Scientists believe the gene that causes red hair could die out if temperatures continue to Rise according to genetic scientists Redheads are becoming rarer and could be extinct in 100 years’ time.
Polar bears and Emperor penguins aren’t the only species under threat due to climate change.
Scientists believe the gene that causes red hair is an evolutionary response to cloudy skies and allows inhabitants to get as much Vitamin D as possible.
But if predictions of rising temperatures and blazing sunshine across the British Isles turn out to be correct, flaming red heads could cease to exist within centuries.
While only 1% to 2% of the world’s population are ginger, in the north of the UK, where the weather tends to be more gloomy, this number is much higher.
In Scotland 650,000 (about 13% of the population) have red hair and, according to a study carried out last year, 40% of those living in Edinburgh are thought to carry the red hair/blue eye gene.
In the North and West of the UK, 29% of the population are believed to have the gene.
Red hair is caused by a mutation in the MC1R gene. It’s also a recessive trait, so it takes both parents passing on a mutated version of the MC1R gene to produce a redheaded child. Because it’s a recessive trait, red hair can easily skip a generation. It can then reappear after skipping one or more generations if both parents, no matter their hair color, carry the red hair gene.
“I think the reason for light skin and red hair is that we do not get enough sun and we have to get all the Vitamin D we can.
“If the climate is changing and it is to become more cloudy or less cloudy then this will affect the gene.

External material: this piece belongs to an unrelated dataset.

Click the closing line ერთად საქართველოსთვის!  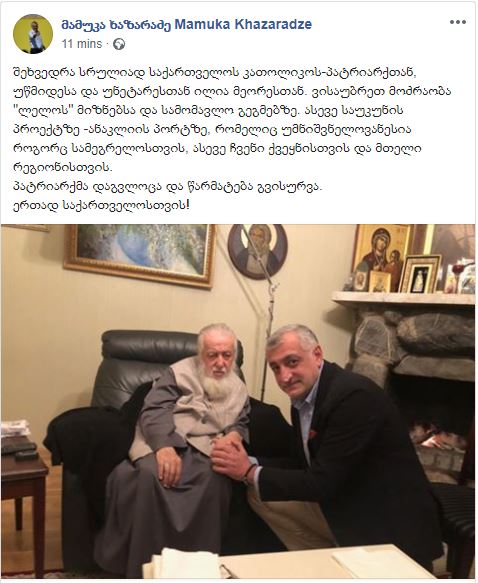(x=101, y=205)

“If it was to get less cloudy and there was more sun, then yes, there would be fewer people carrying the gene.”
Another leading scientist, who asked not to be named because of the theoretical nature of the work, said: “I think the regressive gene is slowly dying out. Red hair and blue eyes are not adapted to a warm climate.
“It is just a theory but the recessive gene may likely be lost. The recessive gene could be in danger.”